▶ _THE DATA_
• • • • • • •

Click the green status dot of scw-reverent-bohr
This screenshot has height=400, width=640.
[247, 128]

• • • • • • •

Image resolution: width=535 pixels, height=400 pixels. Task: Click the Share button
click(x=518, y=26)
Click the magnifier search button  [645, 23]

• • • • • • •

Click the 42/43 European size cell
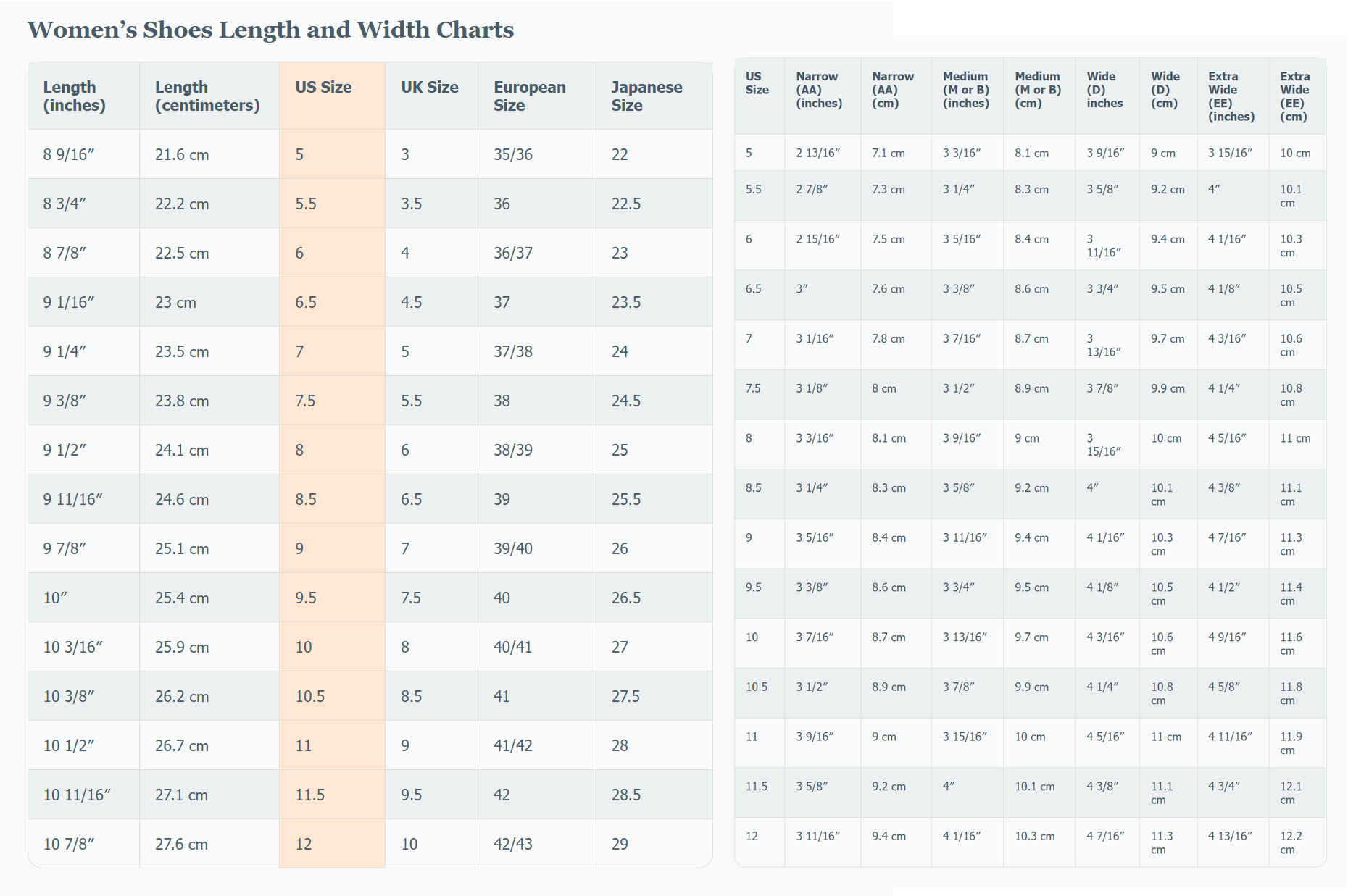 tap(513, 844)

• • • • • • •

▶ _EXERCISE BRIEF_
Return the span of lines in the data above that opens at the line with "Image resolution: width=535" and closes at the line with "Click the magnifier", exactly, ends included, nothing else.

▶ _OUTPUT OF THE TASK_
Image resolution: width=535 pixels, height=400 pixels. Task: Click the Share button
click(x=518, y=26)
Click the magnifier search button  [645, 23]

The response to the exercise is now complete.